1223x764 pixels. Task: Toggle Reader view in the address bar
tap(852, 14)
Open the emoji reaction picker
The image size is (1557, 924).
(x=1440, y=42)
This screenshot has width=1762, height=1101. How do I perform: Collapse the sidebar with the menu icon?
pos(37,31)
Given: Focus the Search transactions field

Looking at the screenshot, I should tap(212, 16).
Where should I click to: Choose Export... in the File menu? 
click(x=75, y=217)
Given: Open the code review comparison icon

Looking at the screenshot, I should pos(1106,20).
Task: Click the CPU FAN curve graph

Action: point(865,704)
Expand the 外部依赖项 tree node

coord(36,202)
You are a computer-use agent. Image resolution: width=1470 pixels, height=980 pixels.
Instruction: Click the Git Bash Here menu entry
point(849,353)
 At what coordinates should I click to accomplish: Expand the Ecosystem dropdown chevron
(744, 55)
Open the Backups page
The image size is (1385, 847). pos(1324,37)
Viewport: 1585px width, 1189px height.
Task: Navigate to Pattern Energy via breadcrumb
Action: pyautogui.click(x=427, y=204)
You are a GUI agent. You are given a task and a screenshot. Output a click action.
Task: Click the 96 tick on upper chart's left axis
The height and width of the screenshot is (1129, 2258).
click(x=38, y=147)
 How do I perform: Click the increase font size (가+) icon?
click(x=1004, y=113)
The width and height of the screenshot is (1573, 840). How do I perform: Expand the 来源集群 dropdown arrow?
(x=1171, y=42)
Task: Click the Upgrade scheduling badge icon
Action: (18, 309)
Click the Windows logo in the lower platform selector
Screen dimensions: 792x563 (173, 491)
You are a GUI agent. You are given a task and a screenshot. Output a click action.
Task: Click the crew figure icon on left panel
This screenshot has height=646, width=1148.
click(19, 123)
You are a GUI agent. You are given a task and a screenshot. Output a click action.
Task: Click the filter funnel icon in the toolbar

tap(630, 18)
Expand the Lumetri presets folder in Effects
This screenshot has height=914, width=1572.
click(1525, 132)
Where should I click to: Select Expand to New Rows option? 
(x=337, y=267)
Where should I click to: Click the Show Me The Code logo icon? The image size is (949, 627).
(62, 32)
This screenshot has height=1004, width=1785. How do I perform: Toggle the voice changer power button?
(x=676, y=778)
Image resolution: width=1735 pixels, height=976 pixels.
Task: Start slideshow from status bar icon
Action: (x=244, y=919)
####################
All lines from the one holding "Expand the Lumetri presets folder in Effects" through the end of the entries need to be given again exactly. Leave out the others.

=== SOLUTION ===
Expand the Lumetri presets folder in Effects
This screenshot has height=914, width=1572.
click(1525, 132)
Where should I click to: Select Expand to New Rows option? 
(x=337, y=267)
Where should I click to: Click the Show Me The Code logo icon? The image size is (949, 627).
(62, 32)
This screenshot has height=1004, width=1785. How do I perform: Toggle the voice changer power button?
(x=676, y=778)
Image resolution: width=1735 pixels, height=976 pixels.
Task: Start slideshow from status bar icon
Action: (x=244, y=919)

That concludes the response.